#### Consignes de l'exercice
a) Condensez en une ou deux phrases le paragraphe du texte sur le 9 Av qui commence par « Le Talmud, quant à lui » et conservez-en les faits essentiels.
b) Reproduisez à l'identique, dans le texte sur le 9 Av, le passage qui va de « Que peut bien » jusqu'à « comme les autres. ».

#### Texte source
+-------+
Le peuple juif possède un patrimoine spirituel millénaire qui est à l’origine de sa grandeur, mais il porte également les stigmates de son passé. En effet, il est en proie aux conséquences de certaines de ses fautes qui, tout au long de l’Histoire, lui collent à la peau. La plus connue est celle des explorateurs qui médirent de la terre d’Israël le 9 Av. Son châtiment refait surface tous les ans à la même période, lorsqu’il n’est pas contrecarré par des mérites conséquents et que l’ardoise réclame son dû. Est-ce une coïncidence ?

La répétition systématique d’événements tragiques qui eurent lieu précisément ce jour-là ne nous permet pas d’invoquer le hasard comme résolution de cette énigme. En se penchant sur la question, nous constatons que les faits se sont enchaînés ces jours-là de façon tout à fait improbable. Petit aperçu non exhaustif des événements du 9 Av :

  • début de l’errance des Juifs dans le désert durant quarante ans [1]  ;
  • destruction du premier Temple le 9 Av 3174, soit le 29 juillet 422 avant l’ère vulgaire ;
  • destruction du second Temple le 9 Av 3830, soit le 4 août 70 ;
  • destruction de la ville de Jérusalem par les Romains le 9 Av 3831, soit le 25 juillet 71 ;
  • expulsion des Juifs d’Espagne le 9 Av 5252, soit le 2 Août 1492 [2];
  • La déportation du Ghetto de Varsovie qui débuta le 9 Av, soit le 23 juillet 1942 et tant d’autres péripéties qui ont marqué ce triste jour…

Pour ne prendre que ces 6 événements-là, la probabilité qu’ils tombent à la même date de l’année est d’une chance sur 365^5, soit 1 sur 365 puissance 5, soit une sur 6 478 milliards. À titre de comparaison, vous avez statistiquement 46.000 fois plus de chances de gagner à l’EuroMillions !

Quand la Torah décrypte le réel 

Le Talmud, quant à lui, fournit une explication à ce concert de malheurs. Il affirme que D.ieu punit les enfants d’Israël pour avoir médit et s’être lamentés sur la terre d’Israël qui leur était offerte. Il déclara : “Ils ont pleuré gratuitement, Je ferai en sorte qu’ils pleurent à chaque génération.” [3]

Que peut bien signifier cette faute pour mériter un tel châtiment ? De plus, comment comprendre que ses conséquences se répercutent à chaque génération ? Et si nous subissions à chaque génération les conséquences passées d’une faute présente ?

Retour sur une faute pas tout à fait comme les autres.

Un présent dénigré 

Au treizième chapitre du livre des Nombres, l’Éternel cautionne l’envoi des explorateurs afin de faire un compte-rendu de la terre promise. “Envoie toi-même des hommes pour explorer le pays de Cana'an, que Je destine aux enfants d’Israël ; vous enverrez un homme respectivement par tribu paternelle, tous éminents parmi eux.” (Nombres 13, 2) Mais dix des douze délégués revinrent avec un rapport accablant.
+-------+
#### Données fournies
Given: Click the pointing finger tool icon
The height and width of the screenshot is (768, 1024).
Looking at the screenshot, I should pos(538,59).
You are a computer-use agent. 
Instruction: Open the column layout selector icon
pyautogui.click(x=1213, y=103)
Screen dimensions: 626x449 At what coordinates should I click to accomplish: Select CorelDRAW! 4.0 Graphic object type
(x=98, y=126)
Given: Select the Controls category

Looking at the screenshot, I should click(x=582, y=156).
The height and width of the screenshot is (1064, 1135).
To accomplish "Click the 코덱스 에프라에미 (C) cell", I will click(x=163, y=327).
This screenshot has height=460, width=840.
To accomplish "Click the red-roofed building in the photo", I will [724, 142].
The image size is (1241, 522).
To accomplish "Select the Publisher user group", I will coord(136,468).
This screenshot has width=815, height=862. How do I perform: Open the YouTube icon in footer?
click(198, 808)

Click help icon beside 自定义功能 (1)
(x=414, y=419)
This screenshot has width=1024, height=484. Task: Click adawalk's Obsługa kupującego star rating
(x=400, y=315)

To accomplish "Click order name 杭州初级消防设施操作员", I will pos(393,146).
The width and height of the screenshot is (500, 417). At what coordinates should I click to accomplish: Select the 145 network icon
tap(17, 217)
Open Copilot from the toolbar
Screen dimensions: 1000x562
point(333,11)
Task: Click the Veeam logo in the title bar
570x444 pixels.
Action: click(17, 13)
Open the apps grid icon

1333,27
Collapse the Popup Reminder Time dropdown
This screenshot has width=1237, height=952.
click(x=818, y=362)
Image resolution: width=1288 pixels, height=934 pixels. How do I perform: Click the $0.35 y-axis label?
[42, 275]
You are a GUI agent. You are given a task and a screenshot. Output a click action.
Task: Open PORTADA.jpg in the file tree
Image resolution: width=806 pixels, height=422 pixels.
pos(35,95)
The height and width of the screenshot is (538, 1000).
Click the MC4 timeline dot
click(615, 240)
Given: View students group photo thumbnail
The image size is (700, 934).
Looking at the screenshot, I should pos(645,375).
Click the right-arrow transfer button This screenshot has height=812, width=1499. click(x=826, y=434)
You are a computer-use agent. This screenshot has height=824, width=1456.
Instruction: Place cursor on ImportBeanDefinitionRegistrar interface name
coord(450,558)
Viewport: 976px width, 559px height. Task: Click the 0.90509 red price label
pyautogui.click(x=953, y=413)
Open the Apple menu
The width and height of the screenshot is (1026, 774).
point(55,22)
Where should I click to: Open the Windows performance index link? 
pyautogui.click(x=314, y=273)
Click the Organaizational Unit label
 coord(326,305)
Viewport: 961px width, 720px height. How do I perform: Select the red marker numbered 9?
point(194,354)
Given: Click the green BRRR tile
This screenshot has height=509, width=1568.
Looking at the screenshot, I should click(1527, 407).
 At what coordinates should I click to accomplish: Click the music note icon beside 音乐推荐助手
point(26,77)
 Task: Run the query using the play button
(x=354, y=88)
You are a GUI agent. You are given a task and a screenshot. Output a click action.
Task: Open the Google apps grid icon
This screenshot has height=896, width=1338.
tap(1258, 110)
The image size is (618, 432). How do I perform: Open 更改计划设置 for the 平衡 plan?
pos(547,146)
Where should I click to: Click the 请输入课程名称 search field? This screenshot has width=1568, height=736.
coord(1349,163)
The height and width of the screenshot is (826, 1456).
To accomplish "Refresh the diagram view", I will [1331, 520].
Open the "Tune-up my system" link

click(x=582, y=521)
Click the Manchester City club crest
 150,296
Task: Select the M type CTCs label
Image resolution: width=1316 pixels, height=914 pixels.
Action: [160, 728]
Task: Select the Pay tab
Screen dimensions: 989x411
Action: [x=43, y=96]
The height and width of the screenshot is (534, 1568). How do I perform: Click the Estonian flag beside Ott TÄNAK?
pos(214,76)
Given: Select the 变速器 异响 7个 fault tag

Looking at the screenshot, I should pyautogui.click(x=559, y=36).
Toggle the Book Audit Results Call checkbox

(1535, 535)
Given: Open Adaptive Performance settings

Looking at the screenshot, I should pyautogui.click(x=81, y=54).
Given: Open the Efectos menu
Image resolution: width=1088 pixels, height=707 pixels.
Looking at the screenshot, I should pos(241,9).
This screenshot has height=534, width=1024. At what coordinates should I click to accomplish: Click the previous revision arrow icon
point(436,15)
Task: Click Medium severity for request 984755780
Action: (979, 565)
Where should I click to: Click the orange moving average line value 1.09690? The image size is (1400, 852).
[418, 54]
+-------+
#### Réponses par consigne
a) Le Talmud explique cette suite de malheurs par une punition divine : les enfants d'Israël ont médit de la terre d'Israël qui leur était offerte et se sont lamentés sur elle. D.ieu a alors déclaré que, puisqu'ils avaient pleuré gratuitement, ils pleureraient à chaque génération.

b)
Que peut bien signifier cette faute pour mériter un tel châtiment ? De plus, comment comprendre que ses conséquences se répercutent à chaque génération ? Et si nous subissions à chaque génération les conséquences passées d’une faute présente ?

Retour sur une faute pas tout à fait comme les autres.